▸ **FRAGMENT TEKSTU**
+ + + + +
Związki i relacje międzyludzkie poza romantyzmem i wszelkimi górnolotnymi tematami zawierają w sobie kwestie bardzo przyziemne, o których zapewne nie chcielibyśmy pamiętać i mówić. Niestety mówienie o nich, ustalanie ich i przełknięcie jest konieczne nie tylko po to by nasza sytuacja była jasna i klarowna, ale również po to by zwyczajnie móc w tym związku funkcjonować.
Każda para, która przechodzi na kolejny level bycia ze sobą, zaczyna rozważać wspólne mieszkanie, wydatki i plany musi dotknąć tematu finansów. Mimo, że podobno miłość i kasa to tematy, których łączyć się nie powinno, uważam, że zagadnienie wspólnego budżety, finansów i wydatków to nieco inna sprawa. Niewątpliwie jest to temat budzący spore emocje i czasami staje się on powodem kłótni oraz wyrzutów.
Niestety czasem w tym temacie, nawet najbardziej zgodna para, nie potrafi dojść do porozumienia. Cóż, może się to wtedy okazać przeszkodą nie do pokonania, bo jeśli nie wiadomo o co chodzi to…chodzi o kasę.
Różnorodność problemów związanych z pieniędzmi w związku może być ogromna. Zwykle najczęstsze to te, gdy:
– jedna ze stron chce rozdzielności majątkowej (której ja jestem fanką) a druga nie,
– jedna ze stron pracuje a druga nie i ich finanse są przez to niejasne,
– brak dojścia do porozumienia w sprawie wspólnych wydatków oraz tego czy nasze dochody wrzucamy do jednego koszyka, czy każde z nas ma oddzielne finanse,
– ustalamy, że nasze finanse są rozdzielne, ale niezręczność zaczyna się, gdy: trzeba zapłacić za zakupy w markecie, za bilety w kinie, za kolacje w restauracji,
– macie wspólne dzieci, ale wszelkie koszty ich utrzymania spadają tylko na jedną stronę a druga się do nich nie poczuwa (tyczy się to zarówno par żyjących razem jak i par po rozstaniu).
+ + + + +
▸ **ZESTAWIENIE WPISÓW**
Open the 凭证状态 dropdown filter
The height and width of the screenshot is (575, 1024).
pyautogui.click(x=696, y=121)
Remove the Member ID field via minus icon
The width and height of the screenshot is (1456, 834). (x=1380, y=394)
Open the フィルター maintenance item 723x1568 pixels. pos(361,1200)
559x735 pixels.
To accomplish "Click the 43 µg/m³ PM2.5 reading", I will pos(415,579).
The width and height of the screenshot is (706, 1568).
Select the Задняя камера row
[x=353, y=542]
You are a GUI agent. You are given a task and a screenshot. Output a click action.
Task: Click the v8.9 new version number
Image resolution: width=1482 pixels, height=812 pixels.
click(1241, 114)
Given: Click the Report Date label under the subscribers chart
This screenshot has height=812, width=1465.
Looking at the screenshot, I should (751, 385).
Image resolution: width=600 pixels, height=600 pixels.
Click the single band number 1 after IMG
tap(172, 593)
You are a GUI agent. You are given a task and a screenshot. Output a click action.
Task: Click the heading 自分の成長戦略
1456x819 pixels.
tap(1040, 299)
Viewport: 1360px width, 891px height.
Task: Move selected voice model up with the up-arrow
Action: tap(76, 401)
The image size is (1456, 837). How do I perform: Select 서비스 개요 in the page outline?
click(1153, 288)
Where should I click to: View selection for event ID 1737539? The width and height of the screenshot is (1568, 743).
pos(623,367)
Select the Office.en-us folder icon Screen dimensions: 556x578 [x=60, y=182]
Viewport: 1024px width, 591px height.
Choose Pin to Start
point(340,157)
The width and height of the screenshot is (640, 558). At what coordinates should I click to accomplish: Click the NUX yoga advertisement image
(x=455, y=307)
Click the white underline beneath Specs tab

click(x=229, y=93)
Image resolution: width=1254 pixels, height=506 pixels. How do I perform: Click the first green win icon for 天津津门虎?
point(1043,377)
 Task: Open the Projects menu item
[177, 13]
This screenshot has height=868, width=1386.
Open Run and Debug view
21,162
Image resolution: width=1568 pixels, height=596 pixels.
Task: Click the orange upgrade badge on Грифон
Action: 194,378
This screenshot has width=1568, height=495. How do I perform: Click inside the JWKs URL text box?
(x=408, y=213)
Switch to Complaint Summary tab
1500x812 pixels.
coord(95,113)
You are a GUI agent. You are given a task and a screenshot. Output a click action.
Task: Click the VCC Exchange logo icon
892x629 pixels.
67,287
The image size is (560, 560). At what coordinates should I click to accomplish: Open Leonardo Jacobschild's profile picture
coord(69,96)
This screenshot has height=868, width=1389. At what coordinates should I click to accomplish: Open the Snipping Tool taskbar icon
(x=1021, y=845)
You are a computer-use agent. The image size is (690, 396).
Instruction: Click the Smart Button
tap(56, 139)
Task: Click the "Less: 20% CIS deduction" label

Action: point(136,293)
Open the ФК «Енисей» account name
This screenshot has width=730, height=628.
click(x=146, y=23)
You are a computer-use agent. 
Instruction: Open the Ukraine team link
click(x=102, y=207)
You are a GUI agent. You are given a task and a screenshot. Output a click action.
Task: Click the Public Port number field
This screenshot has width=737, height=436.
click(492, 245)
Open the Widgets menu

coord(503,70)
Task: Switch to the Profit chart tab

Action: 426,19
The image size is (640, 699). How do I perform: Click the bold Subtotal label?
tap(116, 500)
+ + + + +
▸ **POLECENIE 1**
Zbierz z wpisów każdy wiersz, w którym występuje słowo „computer”.
▸ **POLECENIE 2**
Podaj ciąg dalszy fragmentu o finansach w związku, zaczynając po jego ostatnim zdaniu.

▸ **ODPOWIEDŹ 1**
You are a computer-use agent. The image size is (690, 396).
You are a computer-use agent. 

▸ **ODPOWIEDŹ 2**
Tak jak napisałam na początku, nie jest to temat łatwy. Należy raczej do tych delikatnych i newralgicznych, które nieco nas zawstydzają czy wprowadzają element nieswojej sytuacji. Trzeba jednak przez ten temat przejść i im będzie to zrobione wcześniej tym lepiej. Tu jak i w każdym innym aspekcie potrzebna jest szczerość oraz partnerska rozmowa. Nie ma na to uniwersalnego rozwiązania, poza tym, że każda ze stron powinna się czuć komfortowo z tym co ustaliła z partnerem.
Znam wiele różnych modeli zarówno związku jak i tego jak w tych związkach funkcjonuje sfera finansów. Są takie, które radzą z nią sobie lepiej i takie, którym kompletnie to nie wychodzi. Małżeństwa, które przy kasie kłócą się kto płaci, partnerów, którzy wyrzucają sobie ilość kupionych prezentów czy kwiatów, zamieszane w ten temat rodziny czy teściowie. Jedno co jest pewne to fakt, że pieniądze i niezdrowe podejście do gospodarowania nimi w związku, potrafi ten związek zniszczyć. Jest to szalenie przykre, ale niestety tak bywa. Często to właśnie w sytuacjach związanych z kasą, dowiadujemy się o swoich partnerach najgorszych rzeczy i poznajemy ich najczarniejsze cechy. Nie jest to więc temat, który kompletnie nie ma znaczenia.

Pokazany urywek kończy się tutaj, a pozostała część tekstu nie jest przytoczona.